I thank all noble Lords who have contributed to this notable debate—notable not just for its quality but for the rare and even forceful unanimity that it evoked among nearly all lawyers who spoke. I exempt, of course, the Minister, who was paid, or possibly not paid, for taking the opposing view.
I thought that the noble and learned Lord, Lord Etherton, put it most pithily when he said that the presumption was unnecessary, wrong in principle and potentially dangerous in practice. He was swiftly outdone by the noble and learned Lord, Lord Judge, who, if I may say so, correctly described it as a presumption on favour of the wrongdoer—the person against whom a quashing order is to be made. Even the noble Lord, Lord Faulks, who attempted a characteristically fair-minded defence of the presumption, confessed that he was not persuaded that it was necessary.

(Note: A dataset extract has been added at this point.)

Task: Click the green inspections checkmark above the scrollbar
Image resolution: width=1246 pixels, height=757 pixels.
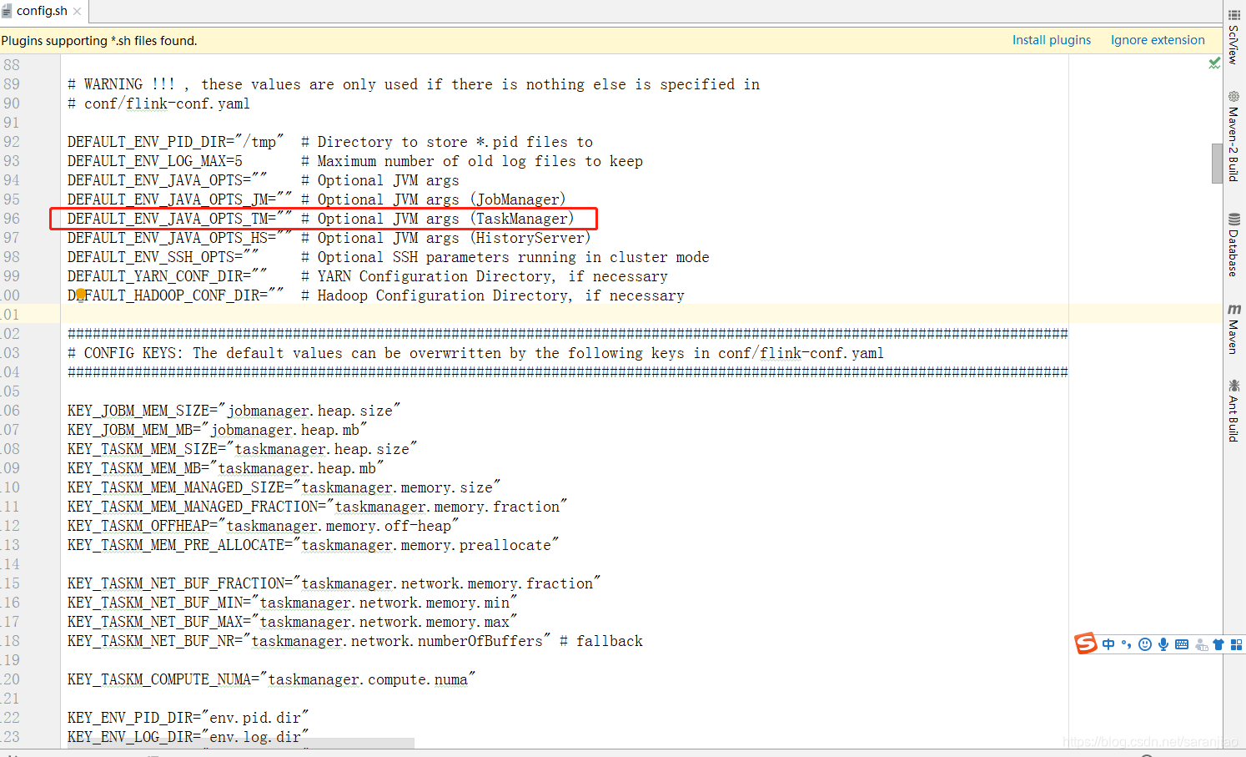Action: [x=1215, y=63]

Of its necessity, I was not persuaded by the Minister in his speech. He still seemed unsure whether it is a presumption at all—but if it is not a presumption, what on earth is it, save for a sort of fertiliser for, as he put it, encouraging the growth of jurisprudence, which I think we are all agreed it would be? I hope that the Minister is right that “adequate redress” is broader than “effective remedy”, but, sadly, neither his words, or still less mine, are any substitute for the authoritative judicial ruling that would no doubt take great time and effort to achieve. These subsections are not something that we should have in this Bill, and they would be a damaging precedent for other Bills.
Finally, we are in the extraordinarily privileged position in this Committee to hear from very senior judges whose lives have been devoted to the interpretation of such laws what the practical defects of proposed laws would be. I hope that we will not only hear them but act accordingly when, as we surely will, we come back to this on Report. In the meantime, I beg leave to withdraw the amendment.